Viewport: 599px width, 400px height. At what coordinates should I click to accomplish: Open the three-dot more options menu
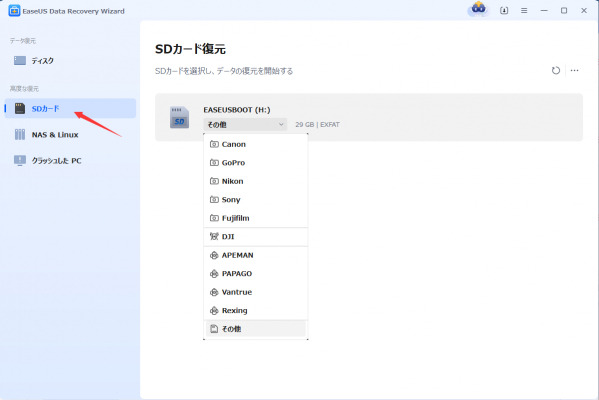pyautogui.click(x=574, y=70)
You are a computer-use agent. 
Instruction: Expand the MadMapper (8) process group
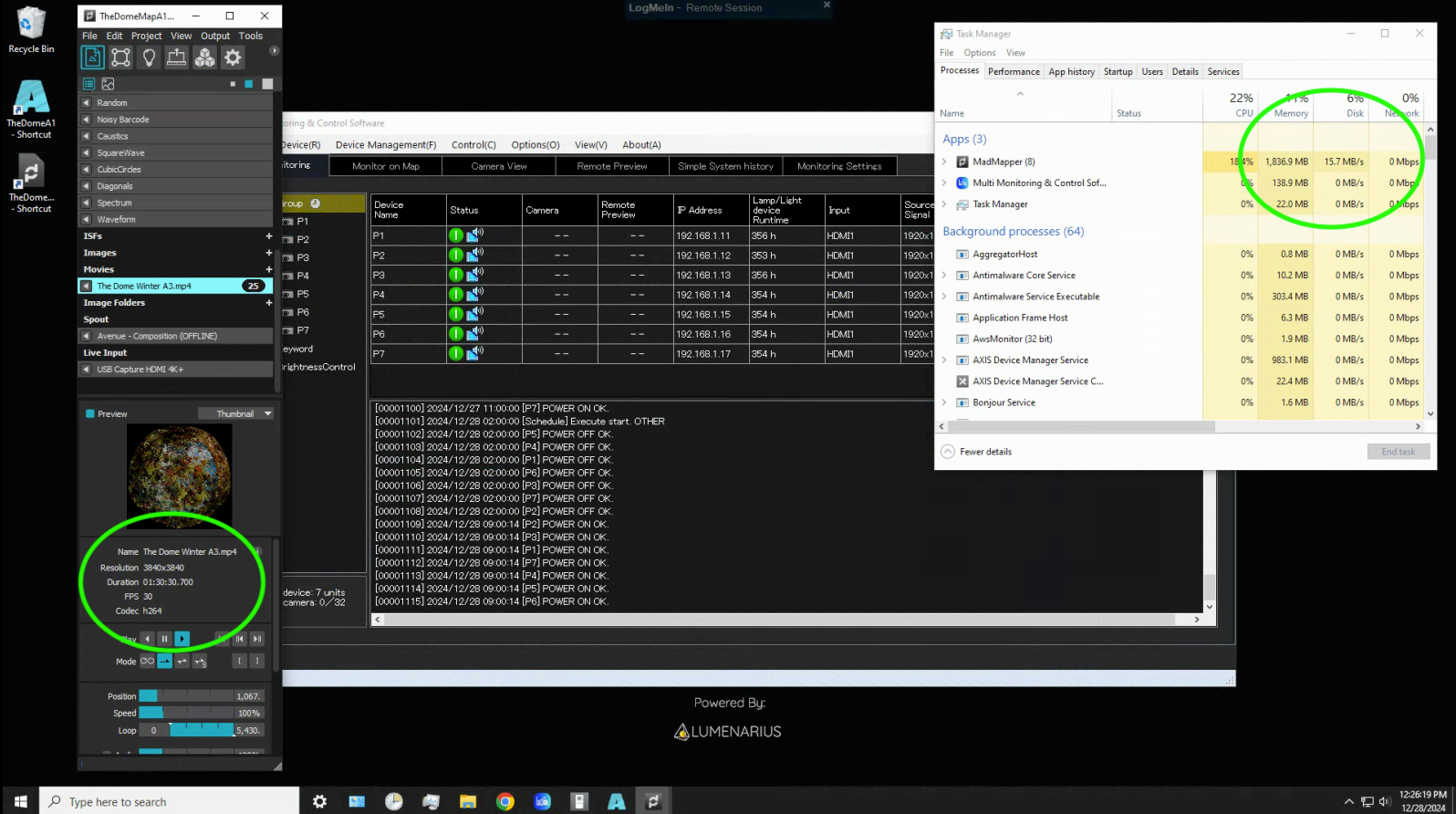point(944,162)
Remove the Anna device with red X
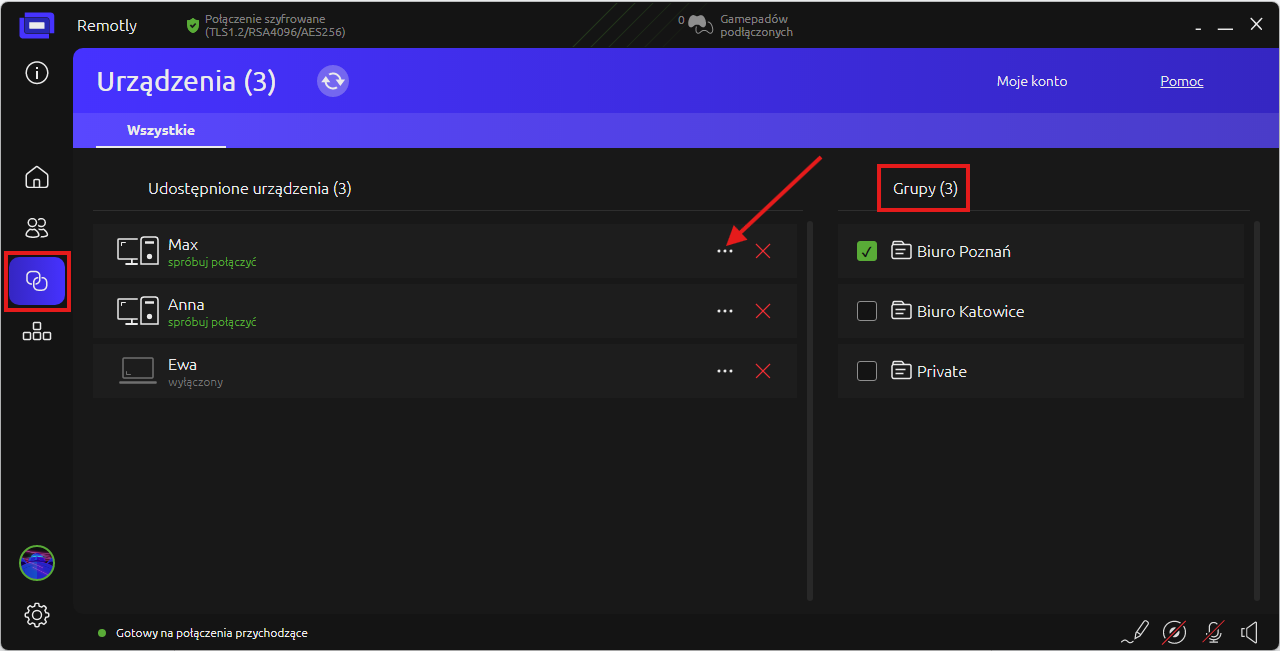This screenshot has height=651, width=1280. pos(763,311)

Work request
Write out exactly, please, the lines that start at the one containing "Instruction: Expand the" and run through the final line of the entries, both included, leaving pictures out.

Output for this task
Instruction: Expand the MadMapper (8) process group
point(944,162)
Remove the Anna device with red X
This screenshot has height=651, width=1280. pos(763,311)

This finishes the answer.